Change the absolute path to the logging config JSON file:

export SHARED_LOG_CFG=<absolute path to logging config JSON file>
spylunking.log.setup_logging.build_colorized_logger(name='lg', config='shared-logging.json', log_level=20, log_config_path=None, handler_name='console', handlers_dict=None, enable_splunk=True, splunk_user=None, splunk_password=None, splunk_address=None, splunk_api_address=None, splunk_index=None, splunk_token=None, splunk_handler_name='splunk', splunk_sleep_interval=-1, splunk_verify=None, splunk_debug=False)[source]

Build a colorized logger using function arguments and environment variables.

GOALS ▸
1. In the logging setup text, which environment variable should be set to the absolute path of the logging config JSON file?
2. Rewrite the paragraph of the logging setup text that begins "spylunking.log.setup_logging.build_colorized_logger(" as a list of the function's parameters and their default values.

Dataset rows:
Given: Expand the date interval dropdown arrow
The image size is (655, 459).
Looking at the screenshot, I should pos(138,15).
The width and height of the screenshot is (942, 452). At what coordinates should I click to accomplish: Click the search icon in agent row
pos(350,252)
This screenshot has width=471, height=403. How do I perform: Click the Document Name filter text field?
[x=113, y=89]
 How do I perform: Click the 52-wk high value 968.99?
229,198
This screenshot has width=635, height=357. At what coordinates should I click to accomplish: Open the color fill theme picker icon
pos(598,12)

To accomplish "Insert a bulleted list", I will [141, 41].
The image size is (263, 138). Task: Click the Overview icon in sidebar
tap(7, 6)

SOLUTION SET ▸
1. SHARED_LOG_CFG

2.
Function: spylunking.log.setup_logging.build_colorized_logger
- name: 'lg'
- config: 'shared-logging.json'
- log_level: 20
- log_config_path: None
- handler_name: 'console'
- handlers_dict: None
- enable_splunk: True
- splunk_user, splunk_password, splunk_address, splunk_api_address, splunk_index, splunk_token: None
- splunk_handler_name: 'splunk'
- splunk_sleep_interval: -1
- splunk_verify: None
- splunk_debug: False